- **Task directions**
Your answer should be one number, the count of lines in the data that hold "Given".

(Saved data entries)

^^^^^^^^^^^^^^^^

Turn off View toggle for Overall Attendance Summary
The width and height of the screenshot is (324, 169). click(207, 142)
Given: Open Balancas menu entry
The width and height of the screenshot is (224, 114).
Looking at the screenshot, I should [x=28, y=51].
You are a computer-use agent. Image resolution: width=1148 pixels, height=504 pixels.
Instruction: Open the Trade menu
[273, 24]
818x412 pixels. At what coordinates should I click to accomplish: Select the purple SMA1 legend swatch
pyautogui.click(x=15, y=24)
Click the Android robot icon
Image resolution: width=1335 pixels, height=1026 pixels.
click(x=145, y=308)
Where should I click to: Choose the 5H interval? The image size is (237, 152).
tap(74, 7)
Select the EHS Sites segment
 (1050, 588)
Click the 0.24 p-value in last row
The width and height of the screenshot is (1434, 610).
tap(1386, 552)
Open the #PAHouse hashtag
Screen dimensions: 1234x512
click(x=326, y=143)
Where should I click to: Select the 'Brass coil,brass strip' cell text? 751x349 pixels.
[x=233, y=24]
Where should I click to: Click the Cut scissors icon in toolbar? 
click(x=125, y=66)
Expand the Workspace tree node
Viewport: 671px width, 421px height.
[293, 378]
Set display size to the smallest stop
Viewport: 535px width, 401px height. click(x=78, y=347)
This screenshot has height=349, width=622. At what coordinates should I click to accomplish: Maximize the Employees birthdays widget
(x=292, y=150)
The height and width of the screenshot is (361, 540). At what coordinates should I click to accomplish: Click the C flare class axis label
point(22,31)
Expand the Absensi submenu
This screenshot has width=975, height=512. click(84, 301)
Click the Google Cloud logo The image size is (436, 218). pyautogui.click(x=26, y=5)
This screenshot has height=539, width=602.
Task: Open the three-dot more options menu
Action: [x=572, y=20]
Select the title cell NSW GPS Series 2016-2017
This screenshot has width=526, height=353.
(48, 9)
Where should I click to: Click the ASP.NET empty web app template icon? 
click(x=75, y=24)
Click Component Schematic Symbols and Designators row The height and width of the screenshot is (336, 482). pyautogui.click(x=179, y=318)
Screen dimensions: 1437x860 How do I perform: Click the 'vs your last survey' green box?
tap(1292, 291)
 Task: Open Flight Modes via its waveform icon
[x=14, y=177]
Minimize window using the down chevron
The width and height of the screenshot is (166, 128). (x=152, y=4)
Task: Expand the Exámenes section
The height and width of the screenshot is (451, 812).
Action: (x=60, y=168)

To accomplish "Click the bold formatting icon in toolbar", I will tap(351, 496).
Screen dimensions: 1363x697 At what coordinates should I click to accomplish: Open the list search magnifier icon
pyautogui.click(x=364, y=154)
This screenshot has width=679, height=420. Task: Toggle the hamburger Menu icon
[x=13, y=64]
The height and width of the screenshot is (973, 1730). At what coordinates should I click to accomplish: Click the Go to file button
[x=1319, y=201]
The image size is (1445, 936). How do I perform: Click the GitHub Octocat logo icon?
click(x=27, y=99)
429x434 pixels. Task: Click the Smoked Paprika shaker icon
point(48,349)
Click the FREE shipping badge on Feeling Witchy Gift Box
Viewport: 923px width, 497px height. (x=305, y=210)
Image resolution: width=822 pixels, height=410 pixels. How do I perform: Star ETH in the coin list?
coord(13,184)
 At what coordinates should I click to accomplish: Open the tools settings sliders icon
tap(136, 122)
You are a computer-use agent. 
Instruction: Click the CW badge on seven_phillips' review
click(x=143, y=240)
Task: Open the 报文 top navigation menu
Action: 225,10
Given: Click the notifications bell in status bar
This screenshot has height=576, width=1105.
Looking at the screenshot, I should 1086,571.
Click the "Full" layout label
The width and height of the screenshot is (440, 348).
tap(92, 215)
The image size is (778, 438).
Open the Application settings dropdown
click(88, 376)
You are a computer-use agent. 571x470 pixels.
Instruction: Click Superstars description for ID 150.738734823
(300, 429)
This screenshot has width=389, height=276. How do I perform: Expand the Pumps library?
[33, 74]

^^^^^^^^^^^^^^^^

- **Exercise answer**
2